I.3 Méthode numérique 

I.3.1 Un calcul approché dans un corps de nombres

a. Méthode en trois étapes

La donnée est une famille finie de polynômes engendrant un idéal I de K[X1,..., Xm], où K est un corps de nombres, habituellement Q. Nous construisons une approximation de la solution, c'est à dire un ou plusieurs points très proches de VKbar(I), et nous en déduisons la structure algébrique de cette variété.

Pour cela, nous commençons par fabriquer une approximation grossière d'un point solution. Nous faisons ensuite converger numériquement cette valeur vers une meilleure approximation, suffisamment précise. Cela nous permettra de retrouver la valeur exacte du point solution, et ensuite d'en déduire (une partie au moins) de la structure de la variété solution.

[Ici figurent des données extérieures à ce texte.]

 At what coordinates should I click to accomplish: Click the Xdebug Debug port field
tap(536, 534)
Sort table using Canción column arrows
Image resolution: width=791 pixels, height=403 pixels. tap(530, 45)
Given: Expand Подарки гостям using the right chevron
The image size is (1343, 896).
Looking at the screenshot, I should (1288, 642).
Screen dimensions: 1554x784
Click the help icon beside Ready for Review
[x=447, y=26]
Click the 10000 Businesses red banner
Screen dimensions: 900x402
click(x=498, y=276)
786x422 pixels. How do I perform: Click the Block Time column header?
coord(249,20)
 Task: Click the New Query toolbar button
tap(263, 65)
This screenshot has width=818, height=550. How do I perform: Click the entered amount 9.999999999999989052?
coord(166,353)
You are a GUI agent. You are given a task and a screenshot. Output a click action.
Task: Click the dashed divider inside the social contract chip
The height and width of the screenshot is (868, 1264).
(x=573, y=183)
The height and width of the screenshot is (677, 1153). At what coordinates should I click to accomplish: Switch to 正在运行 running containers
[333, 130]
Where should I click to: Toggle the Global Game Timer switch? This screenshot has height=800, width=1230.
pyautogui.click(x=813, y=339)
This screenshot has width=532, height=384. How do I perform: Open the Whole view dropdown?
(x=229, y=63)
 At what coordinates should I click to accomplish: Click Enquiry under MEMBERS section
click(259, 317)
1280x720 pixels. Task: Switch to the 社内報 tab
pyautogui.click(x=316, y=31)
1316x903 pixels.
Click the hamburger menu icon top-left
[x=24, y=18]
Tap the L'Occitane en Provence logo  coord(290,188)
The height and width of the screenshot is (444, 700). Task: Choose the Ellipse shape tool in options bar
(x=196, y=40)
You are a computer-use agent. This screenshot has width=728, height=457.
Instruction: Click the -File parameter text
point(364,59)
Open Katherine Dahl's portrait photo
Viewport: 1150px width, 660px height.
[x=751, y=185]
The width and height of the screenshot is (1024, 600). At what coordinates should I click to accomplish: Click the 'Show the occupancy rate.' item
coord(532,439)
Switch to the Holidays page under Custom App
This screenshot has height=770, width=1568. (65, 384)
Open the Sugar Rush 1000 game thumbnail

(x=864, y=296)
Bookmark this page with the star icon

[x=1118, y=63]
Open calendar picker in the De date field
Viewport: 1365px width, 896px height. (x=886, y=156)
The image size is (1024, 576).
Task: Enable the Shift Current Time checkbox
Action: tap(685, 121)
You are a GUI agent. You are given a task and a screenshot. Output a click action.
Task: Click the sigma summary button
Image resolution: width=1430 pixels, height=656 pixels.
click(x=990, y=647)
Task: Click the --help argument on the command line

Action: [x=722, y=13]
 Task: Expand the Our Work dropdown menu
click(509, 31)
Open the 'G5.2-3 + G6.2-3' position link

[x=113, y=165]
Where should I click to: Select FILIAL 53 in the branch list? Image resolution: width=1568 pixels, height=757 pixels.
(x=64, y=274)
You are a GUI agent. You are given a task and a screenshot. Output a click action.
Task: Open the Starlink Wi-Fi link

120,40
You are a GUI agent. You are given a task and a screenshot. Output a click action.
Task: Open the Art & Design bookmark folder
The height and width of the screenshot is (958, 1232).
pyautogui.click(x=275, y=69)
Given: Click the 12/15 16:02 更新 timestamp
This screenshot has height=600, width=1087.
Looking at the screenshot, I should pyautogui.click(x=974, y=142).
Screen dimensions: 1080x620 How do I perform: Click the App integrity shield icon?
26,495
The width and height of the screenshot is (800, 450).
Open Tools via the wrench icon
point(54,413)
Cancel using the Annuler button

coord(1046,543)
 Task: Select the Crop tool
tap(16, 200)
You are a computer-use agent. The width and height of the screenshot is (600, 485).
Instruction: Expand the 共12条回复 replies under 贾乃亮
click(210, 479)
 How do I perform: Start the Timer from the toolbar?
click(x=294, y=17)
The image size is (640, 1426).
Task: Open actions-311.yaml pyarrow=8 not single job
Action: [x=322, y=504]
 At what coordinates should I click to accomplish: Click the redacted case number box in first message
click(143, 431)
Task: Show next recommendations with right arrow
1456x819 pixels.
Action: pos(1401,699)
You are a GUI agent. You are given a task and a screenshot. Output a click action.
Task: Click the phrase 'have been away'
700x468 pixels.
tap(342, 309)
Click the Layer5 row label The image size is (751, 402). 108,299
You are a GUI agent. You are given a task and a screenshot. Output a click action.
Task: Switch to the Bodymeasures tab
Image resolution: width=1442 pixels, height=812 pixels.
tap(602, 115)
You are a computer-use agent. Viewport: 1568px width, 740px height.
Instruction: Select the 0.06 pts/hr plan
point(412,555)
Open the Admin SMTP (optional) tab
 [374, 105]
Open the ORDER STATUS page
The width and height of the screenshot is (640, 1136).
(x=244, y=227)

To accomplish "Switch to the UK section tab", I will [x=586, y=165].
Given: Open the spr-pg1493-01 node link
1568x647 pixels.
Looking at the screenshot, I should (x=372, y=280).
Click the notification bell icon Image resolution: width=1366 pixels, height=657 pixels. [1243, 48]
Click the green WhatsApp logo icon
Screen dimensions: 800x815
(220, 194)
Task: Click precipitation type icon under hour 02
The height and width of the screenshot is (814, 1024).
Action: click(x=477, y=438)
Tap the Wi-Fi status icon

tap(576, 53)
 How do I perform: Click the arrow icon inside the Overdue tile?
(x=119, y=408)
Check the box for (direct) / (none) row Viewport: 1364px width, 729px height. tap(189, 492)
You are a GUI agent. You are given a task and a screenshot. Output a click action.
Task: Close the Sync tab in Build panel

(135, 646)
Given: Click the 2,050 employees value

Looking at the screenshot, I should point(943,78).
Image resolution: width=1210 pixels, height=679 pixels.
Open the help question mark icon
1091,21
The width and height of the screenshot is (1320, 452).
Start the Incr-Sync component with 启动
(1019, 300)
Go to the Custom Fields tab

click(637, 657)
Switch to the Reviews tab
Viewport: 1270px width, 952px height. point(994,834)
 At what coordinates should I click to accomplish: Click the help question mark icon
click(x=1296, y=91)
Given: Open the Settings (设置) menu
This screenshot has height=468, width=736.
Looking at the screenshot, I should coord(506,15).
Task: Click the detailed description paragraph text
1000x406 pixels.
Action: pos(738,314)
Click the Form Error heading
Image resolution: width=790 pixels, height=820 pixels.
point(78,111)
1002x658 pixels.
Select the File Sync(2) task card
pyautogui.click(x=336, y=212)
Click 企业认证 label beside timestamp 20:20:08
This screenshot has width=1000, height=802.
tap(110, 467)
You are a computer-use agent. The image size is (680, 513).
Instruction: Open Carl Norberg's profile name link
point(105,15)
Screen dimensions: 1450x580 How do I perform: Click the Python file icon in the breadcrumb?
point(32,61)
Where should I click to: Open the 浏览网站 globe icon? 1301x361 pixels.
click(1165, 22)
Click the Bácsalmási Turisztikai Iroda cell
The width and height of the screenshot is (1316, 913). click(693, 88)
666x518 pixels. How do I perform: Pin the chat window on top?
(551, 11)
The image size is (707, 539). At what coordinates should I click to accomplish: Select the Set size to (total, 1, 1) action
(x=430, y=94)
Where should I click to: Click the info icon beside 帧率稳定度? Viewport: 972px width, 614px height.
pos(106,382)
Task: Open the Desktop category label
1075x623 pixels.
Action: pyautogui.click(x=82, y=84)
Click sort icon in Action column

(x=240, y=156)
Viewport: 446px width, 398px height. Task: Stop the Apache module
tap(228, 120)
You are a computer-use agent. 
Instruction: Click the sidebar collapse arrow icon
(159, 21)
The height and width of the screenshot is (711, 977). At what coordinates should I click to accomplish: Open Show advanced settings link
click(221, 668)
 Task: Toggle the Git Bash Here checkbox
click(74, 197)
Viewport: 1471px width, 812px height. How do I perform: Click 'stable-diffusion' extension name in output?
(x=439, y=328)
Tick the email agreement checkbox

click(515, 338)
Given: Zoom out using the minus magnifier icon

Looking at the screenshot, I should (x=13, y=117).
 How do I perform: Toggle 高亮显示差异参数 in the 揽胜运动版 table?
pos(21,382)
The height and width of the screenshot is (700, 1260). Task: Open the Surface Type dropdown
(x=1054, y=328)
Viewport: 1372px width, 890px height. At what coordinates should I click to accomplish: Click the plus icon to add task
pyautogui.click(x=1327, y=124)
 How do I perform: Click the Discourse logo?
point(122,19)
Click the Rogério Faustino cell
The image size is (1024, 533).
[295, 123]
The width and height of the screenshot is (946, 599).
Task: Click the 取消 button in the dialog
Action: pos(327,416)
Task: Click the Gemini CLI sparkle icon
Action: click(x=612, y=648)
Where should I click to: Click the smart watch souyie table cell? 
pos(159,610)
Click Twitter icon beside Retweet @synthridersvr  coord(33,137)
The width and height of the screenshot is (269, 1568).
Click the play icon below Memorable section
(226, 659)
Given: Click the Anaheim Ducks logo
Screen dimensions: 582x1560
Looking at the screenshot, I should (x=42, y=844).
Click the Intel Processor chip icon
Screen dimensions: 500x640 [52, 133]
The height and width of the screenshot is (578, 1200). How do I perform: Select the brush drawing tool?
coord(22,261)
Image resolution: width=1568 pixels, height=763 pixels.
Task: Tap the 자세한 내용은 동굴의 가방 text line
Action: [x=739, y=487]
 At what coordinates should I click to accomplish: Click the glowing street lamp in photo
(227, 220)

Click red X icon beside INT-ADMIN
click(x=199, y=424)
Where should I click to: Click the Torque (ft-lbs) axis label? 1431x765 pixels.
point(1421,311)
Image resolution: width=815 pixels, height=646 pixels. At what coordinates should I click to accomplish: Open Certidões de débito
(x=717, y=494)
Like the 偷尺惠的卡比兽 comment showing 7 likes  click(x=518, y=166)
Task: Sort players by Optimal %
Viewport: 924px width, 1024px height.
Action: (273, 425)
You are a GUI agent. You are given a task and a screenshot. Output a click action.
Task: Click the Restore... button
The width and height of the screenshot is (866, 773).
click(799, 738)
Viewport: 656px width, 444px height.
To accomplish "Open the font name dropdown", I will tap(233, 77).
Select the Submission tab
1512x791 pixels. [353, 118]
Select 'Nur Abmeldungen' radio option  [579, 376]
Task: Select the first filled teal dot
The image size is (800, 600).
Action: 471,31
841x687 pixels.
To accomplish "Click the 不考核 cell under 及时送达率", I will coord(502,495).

Chacune de ces étapes doit être adaptée au type de système étudié, si nous voulons que cette méthode puisse être compétitive avec la recherche d'une base de Gröbner. C'est envisageable si le système n'est pas quelconque mais s'il est construit pour représenter un objet plus riche, tel un dessin d'enfant.

b. Valeur des résultats obtenus

Il est toujours possible de vérifier par des calculs exacts (dans K[X1,..., Xm]) le résultat de nos calculs. Cette méthode permet donc de trouver une solution du système, ou bien une famille de solutions.

Il est parfois possible d'en déduire une description de l'ensemble solution mais, en général, si notre méthode ne trouve pas de solution, cela ne prouve pas que le système n'en a pas. De plus, si la variété se décompose en variétés irréductibles de dimensions différentes, il est très probable que la méthode numérique n'aboutisse qu'à des points des composantes de dimension maximale.

I.3.2 Convergence

a. Algorithme de Newton

À partir d'une valeur yy = (yy1 , ... , yym) proche d'une solution y du système, nous allons construire des approximations de y aussi précises que nécessaire.

La formule de Taylor, valable pour toute norme, nous donne :

||F(yy + d) - ( F(yy) + DF(yy)[d])|| = O(||d||2).

Si nous cherchons l'écart d = yy - y, nous savons que ||d|| est petit puisque par hypothèse yy est proche de y. Or y est solution du système donc ||F(y)|| = 0. La formule de Taylor devient
||F(yy) + DF(yy)[d]|| = O(||d||2).

Si DF(yy) est inversible (et donc carrée), nous avons donc un moyen d'obtenir une approximation dd de d, et chaque étape de l'algorithme de Newton remplace yy par yy + dd

dd = - DF(yy)-1[F(yy)].

Il faut inverser DF(yy), ce qui n'est pas toujours stable numériquement, et il s'agit d'un développement au premier degré, qui ne permet pas toujours de se rapprocher de la solution.

b. Choix de la norme

Lorsqu'on affirme que yy est proche de y, cela signifie que nous utilisons une certaine norme sur Km, donc une valeur absolue sur K. Si deux normes sont équivalentes, la résolution du système se fera de la même façon. C'est donc le choix de la valeur absolue qui importe.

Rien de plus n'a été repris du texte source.